30 Jan 2020
New design enables high-power, shorter wavelength laser for microfabrication at high beam quality.
Panasonic says it has succeeded in demonstrating what it calls “the world's highest brightness blue laser.” This has been achieved by using the wavelength beam combining technology on a direct diode laser to produce the high quality output beam.With this technology, power scaling is enabled while maintaining the beam quality by simply increasing the number of laser sources. This demonstration opens the door to laser intensities that could be two orders of magnitude higher than conventional blue laser systems.
This technology will contribute to the emerging microfabrication processes, whose demand is expected to grow in industrial applications, such as in the automotive industry.
According to Panasonic, the automotive industry is “moving towards electrification and miniaturization while requiring high rigidity, design flexibility and productivity." Against this background, the anticipation for the microfabrication lasers that can process various kinds of materials such as copper, gold and plastic is building up.
The company’s launch statement gives the following application example: “Blue lasers, especially, with a high optical absorption efficiency will have high demand in the field of copper fabrication for the automotive motors and batteries.
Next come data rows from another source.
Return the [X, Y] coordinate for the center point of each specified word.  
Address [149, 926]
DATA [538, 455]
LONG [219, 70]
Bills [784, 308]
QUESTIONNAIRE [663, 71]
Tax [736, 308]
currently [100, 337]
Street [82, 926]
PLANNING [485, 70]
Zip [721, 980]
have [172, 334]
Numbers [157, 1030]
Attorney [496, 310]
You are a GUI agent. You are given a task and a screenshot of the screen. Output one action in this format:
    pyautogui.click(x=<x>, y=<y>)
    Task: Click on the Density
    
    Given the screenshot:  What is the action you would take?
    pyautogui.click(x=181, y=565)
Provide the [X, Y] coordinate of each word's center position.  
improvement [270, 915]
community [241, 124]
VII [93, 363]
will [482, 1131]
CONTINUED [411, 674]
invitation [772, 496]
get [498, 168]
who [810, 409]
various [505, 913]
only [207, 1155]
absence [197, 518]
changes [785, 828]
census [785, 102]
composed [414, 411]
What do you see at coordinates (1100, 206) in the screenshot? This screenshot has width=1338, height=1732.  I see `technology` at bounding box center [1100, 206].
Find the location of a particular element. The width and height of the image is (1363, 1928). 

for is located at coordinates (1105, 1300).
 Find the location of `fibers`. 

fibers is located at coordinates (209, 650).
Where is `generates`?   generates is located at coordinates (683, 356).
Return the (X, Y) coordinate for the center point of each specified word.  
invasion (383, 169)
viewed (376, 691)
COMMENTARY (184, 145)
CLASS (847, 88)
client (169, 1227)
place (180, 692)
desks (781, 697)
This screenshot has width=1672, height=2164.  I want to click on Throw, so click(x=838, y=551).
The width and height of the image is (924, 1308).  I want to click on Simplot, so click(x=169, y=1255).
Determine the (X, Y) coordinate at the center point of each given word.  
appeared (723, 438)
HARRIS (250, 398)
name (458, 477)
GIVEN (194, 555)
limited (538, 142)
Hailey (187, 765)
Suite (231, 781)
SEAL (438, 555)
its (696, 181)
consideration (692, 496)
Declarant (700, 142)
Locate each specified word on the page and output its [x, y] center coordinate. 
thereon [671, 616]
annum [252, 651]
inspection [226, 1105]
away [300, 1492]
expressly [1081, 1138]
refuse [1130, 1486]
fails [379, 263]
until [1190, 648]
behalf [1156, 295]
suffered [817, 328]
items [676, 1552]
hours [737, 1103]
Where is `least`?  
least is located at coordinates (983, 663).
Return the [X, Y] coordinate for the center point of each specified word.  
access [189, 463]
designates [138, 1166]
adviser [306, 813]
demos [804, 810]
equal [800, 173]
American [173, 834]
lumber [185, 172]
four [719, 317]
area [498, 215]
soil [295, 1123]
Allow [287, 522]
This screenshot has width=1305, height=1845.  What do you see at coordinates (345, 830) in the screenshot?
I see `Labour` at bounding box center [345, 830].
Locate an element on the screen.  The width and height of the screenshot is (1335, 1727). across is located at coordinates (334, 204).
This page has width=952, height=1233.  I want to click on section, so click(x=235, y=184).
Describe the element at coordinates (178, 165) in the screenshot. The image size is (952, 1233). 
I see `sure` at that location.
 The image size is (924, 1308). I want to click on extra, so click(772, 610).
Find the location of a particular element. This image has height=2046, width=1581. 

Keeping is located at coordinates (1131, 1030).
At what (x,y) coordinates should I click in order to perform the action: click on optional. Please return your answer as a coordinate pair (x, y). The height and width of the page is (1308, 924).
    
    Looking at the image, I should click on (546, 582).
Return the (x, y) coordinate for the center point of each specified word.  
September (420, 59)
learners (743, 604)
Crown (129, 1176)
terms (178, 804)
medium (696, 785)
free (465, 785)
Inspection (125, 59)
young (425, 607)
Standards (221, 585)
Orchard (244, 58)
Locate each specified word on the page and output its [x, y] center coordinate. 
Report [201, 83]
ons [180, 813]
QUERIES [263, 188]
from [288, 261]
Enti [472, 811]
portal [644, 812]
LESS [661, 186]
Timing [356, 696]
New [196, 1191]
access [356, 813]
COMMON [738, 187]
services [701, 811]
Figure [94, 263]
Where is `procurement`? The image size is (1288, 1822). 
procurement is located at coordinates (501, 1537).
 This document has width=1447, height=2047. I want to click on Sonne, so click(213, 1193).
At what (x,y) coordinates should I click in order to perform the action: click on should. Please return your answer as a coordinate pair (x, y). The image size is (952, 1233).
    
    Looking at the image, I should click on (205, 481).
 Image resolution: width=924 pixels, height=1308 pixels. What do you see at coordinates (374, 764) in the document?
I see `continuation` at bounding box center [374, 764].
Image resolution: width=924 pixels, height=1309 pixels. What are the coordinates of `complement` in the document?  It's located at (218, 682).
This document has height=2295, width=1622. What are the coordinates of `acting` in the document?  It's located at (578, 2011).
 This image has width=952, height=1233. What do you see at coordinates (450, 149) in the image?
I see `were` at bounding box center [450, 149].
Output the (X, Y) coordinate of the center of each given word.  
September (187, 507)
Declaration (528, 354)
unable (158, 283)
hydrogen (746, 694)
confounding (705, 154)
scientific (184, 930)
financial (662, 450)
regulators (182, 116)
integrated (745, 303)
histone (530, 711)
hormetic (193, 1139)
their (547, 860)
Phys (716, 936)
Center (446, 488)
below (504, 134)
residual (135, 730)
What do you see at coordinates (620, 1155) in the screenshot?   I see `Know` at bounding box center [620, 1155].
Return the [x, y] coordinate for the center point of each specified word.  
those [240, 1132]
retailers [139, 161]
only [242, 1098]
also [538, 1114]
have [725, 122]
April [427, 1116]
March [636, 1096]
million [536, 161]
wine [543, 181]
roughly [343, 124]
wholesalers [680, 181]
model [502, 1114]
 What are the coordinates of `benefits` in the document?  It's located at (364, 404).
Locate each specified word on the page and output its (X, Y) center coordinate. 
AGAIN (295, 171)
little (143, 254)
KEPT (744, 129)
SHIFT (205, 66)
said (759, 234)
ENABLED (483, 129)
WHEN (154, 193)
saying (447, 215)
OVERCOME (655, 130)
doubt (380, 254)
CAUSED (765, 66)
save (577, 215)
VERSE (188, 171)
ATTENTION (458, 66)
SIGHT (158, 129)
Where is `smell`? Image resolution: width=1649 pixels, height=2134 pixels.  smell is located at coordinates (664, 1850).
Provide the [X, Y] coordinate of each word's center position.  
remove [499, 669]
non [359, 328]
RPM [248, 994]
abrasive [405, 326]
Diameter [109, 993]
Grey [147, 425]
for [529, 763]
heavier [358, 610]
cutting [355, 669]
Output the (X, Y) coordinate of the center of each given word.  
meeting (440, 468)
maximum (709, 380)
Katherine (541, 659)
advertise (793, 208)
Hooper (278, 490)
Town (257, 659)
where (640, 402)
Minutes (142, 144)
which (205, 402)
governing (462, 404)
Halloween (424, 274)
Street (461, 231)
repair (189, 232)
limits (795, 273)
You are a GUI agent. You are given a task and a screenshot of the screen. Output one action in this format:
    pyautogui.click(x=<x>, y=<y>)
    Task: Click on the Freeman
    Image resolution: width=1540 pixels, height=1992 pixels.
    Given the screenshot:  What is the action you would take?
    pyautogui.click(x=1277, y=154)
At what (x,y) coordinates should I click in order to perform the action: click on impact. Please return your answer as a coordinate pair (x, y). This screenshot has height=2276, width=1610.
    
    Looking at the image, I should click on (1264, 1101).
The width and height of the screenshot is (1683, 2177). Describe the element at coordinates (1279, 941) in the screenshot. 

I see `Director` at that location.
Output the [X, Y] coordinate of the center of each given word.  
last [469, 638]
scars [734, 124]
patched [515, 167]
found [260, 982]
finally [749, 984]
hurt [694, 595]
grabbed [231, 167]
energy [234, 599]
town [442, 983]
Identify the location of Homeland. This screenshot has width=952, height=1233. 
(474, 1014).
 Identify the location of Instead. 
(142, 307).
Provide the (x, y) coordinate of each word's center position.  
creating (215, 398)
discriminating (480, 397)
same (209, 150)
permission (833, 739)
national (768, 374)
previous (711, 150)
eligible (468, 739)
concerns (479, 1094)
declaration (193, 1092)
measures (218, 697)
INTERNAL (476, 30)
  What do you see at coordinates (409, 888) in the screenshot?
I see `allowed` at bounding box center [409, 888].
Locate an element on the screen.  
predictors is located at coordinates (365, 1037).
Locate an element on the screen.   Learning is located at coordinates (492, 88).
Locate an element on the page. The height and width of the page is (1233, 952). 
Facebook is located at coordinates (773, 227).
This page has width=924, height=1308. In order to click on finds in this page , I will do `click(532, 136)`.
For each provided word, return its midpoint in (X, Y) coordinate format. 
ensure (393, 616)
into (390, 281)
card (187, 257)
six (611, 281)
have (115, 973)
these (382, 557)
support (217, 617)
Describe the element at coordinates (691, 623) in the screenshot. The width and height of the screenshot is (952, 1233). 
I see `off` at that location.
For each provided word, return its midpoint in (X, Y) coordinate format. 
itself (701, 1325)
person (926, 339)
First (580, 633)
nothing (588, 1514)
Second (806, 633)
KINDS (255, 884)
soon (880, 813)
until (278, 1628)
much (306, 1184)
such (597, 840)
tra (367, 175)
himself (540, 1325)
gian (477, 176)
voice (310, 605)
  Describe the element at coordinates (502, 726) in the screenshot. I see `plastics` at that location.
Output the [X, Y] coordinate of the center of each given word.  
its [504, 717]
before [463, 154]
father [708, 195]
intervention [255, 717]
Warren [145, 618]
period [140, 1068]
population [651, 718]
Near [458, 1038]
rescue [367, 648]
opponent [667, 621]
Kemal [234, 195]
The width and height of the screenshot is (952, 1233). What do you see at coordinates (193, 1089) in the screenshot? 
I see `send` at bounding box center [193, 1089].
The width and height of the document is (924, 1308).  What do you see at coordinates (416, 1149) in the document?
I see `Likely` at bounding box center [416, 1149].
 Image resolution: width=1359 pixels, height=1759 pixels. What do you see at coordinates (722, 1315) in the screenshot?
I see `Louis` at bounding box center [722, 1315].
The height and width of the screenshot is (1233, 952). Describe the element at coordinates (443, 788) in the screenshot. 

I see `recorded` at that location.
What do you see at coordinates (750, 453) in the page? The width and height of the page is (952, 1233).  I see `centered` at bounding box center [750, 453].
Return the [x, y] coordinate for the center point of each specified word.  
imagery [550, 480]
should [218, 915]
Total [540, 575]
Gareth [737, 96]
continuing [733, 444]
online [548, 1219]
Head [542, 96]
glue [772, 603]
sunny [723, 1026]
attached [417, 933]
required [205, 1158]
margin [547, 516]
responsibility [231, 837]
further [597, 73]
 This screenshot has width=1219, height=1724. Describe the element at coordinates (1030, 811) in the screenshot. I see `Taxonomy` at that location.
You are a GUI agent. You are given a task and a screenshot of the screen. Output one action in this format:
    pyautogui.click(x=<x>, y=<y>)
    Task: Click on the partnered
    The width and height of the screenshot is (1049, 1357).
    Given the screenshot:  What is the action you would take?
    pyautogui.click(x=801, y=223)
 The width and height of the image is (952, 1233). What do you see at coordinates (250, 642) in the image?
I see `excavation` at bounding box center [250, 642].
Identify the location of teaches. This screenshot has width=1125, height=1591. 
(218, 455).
Highly-productive processing requires a laser beam source that has both high output power and high beam quality.
Laser development collaboration
In order to develop such a beam source, Panasonic started collaboration with TeraDiode (TDI), a Massachusetts, U.S.-based company, in 2013, and since has been developing WBC technology which can combine multiple and different wavelengths into one combined beam.
In 2014, Panasonic released LAPRISS; the world's first laser welding robot system equipped with an infrared DDL using WBC technology. Then in 2017, the company acquired TDI as a wholly-owned subsidiary and started developing on the output-power optimization on WBC as well as shortening the wavelength.
How it works
The output power optimization of the high-beam-quality blue laser (its wavelength band range is 400nm – 450 nm) was realized by combining more than 100 emitters from multiple diode bars with WBC technology.
This WBC technology combines the beams from multiple emitters at different wavelengths that are incident on the diffraction grating at angles corresponding to each wavelength. The resonator is then formed in between the shared partially-transparent mirror and each edge face of the emitters. As a result, the output beam has achieved a output power of 135 W with a high beam quality of BPP 1.5 mm mrad.
Panasonic commented that it plans to develop a processing system that is equipped with this laser beam source, as well as the process optimization in laser processing. Panasonic will hold exhibits and lecture sessions at Photonics West in San Francisco from February 1 to 6, 2020.